Stored items:

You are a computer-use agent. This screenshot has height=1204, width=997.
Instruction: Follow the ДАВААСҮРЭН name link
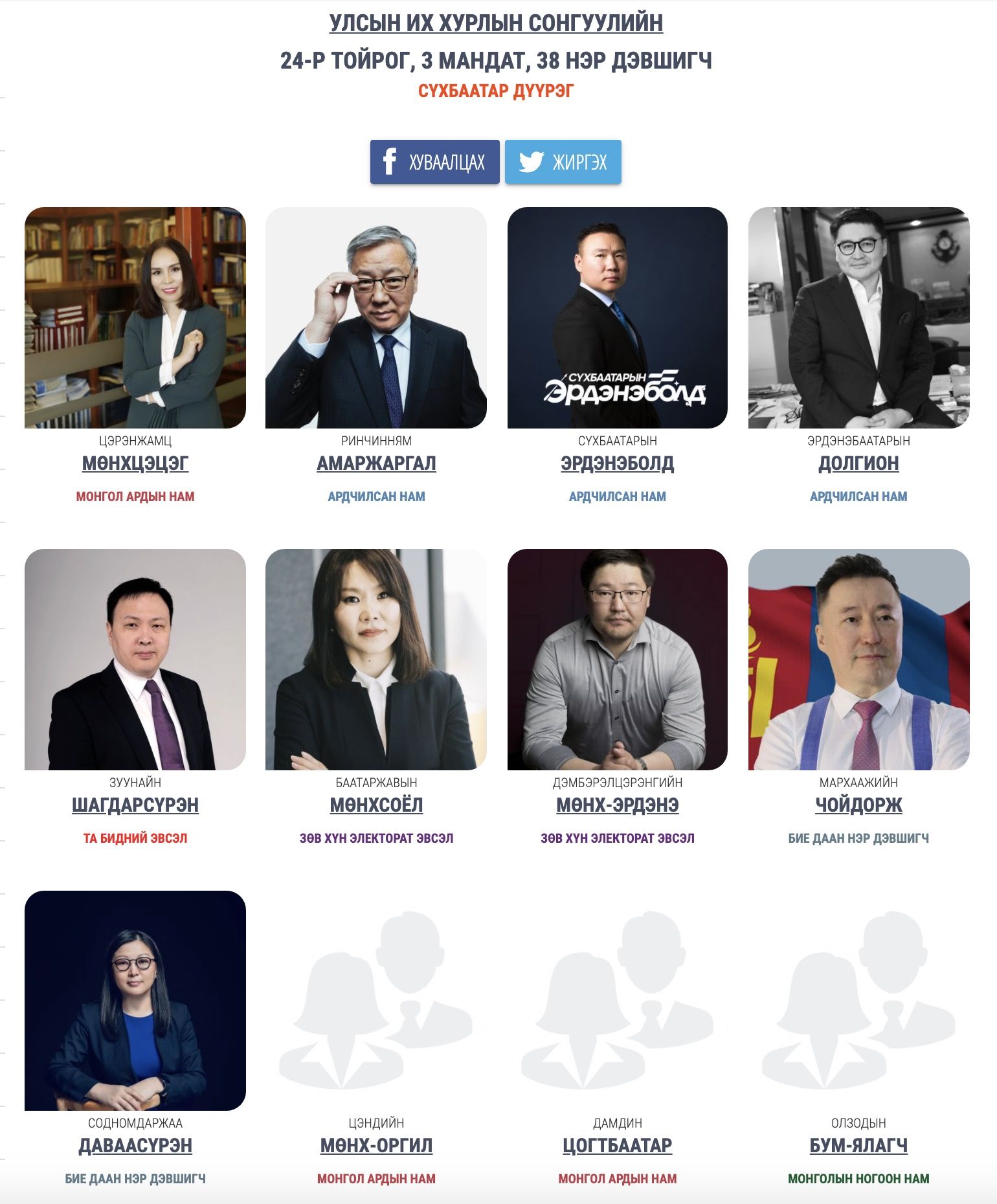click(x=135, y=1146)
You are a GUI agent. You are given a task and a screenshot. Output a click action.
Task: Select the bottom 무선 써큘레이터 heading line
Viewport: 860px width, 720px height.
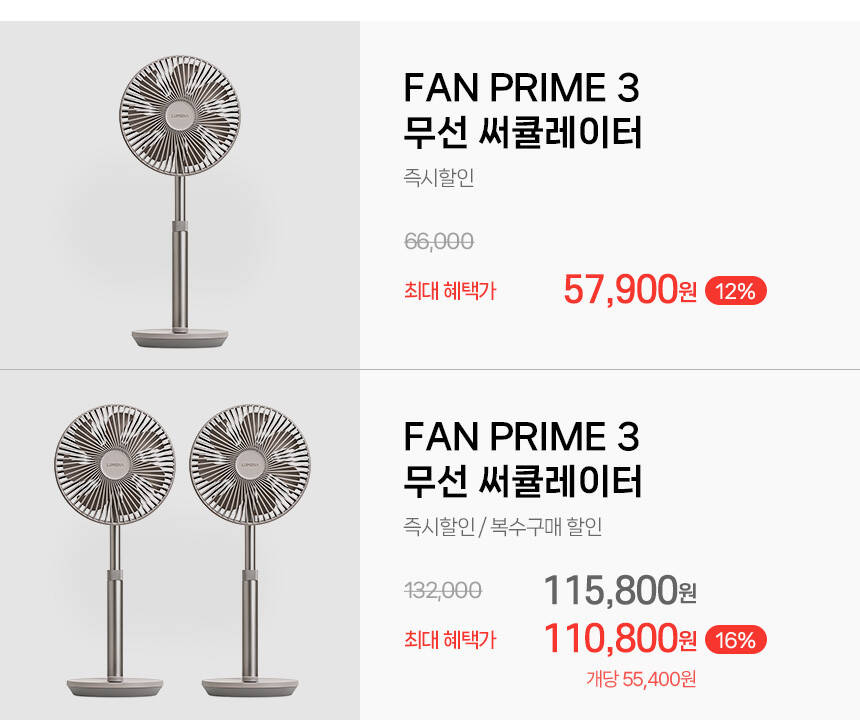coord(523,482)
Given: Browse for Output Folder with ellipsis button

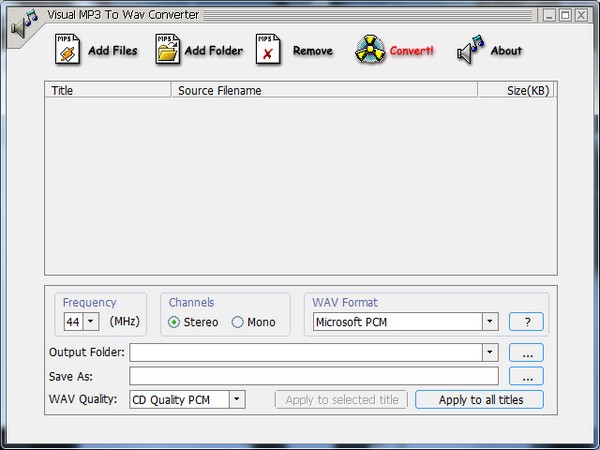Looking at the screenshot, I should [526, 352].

• [Aim of the task]
Looking at the data, how many lines hold the string "agent"? Reply with the number alone.

• [Solved problem]
2